Issue 02 : Dilemma on determining the financing option
Analysis:
Pros and Cons: Debt Option: Pros
-
Offers immediate capital inject without diluting the ownership
-
Fixed interest expense will provide better financial planning -
Possible tax deductions
Cons -
Carries financial risk and cash flow challenges -
Debt is an obligation
Recommendation
Considering additional equity or debt financing, debt option will be more advisable for HotelWhisller’s Long-term financial health. Despite the increase in liabilities , the return on debt will be relatively higher than the equity option. Considering the loan option represents a $16,000 interest expense which is an obligation for the company
which needs to be paid out of revenue. This expense will add extra burden to current expenses which are already on the rise. ROI on Debt - Est.Net Revenue - Interest Expense
Net Profit - $340,400, Therefore, ROI on Debt will be 170.2%
Meanwhile ROI on equity investment, will be calculated based on estimated Revenue of 8% increase for 2024, $356,400
.
Estimated ROI Equity - Net Revenue / Initial Investment * 10%
So, Estimated ROI is 17.8%. Comparing two options, debt option still appears to be the preferred option.

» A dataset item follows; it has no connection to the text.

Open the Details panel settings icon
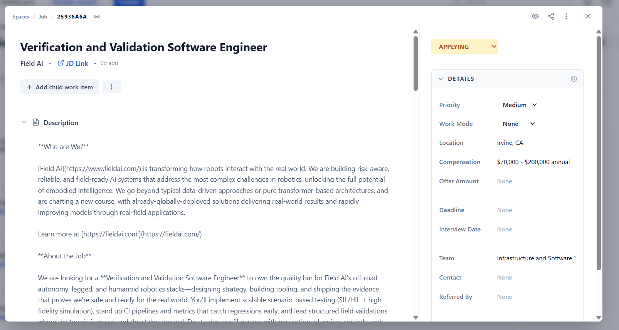619x330 pixels. tap(574, 79)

Issue 3 : Encounter of Ethical issues related to Feedback System Implementation
Analysis: Implementation of the new feedback system incentivizing guests with discounts for positive feedbacks has raised ethical concerns and potential impact on profitability of HotelWistler. Here are the evaluated effects on their ethical image and profitability. -
Raising questions on hotel’s integrity and transparency
The practice of incentivizing guests in return for positive feedback may compromise the genuine review and ratings of the hotel. This might undermine the hotel's management’s reputation.
-
Short term boost vs. long term damage
Despite the initial boost of business due to positive ratings, reliance on authenticity of the hotel’s quality and service could damage long run reputation and customer trust which might affect profitability.
-
Offering discounts incur a cost without guaranteeing genuine feedback, impact on revenue and profitability. Conclusion
Considering the current financial situation, Hotelwhistler certainly do not need further damage to their clientele impact on their revenue and reputation. Therefore the company needs to address issues carefully by prioritizing the ethical business practices and maintaining integrity in the guest feedback system.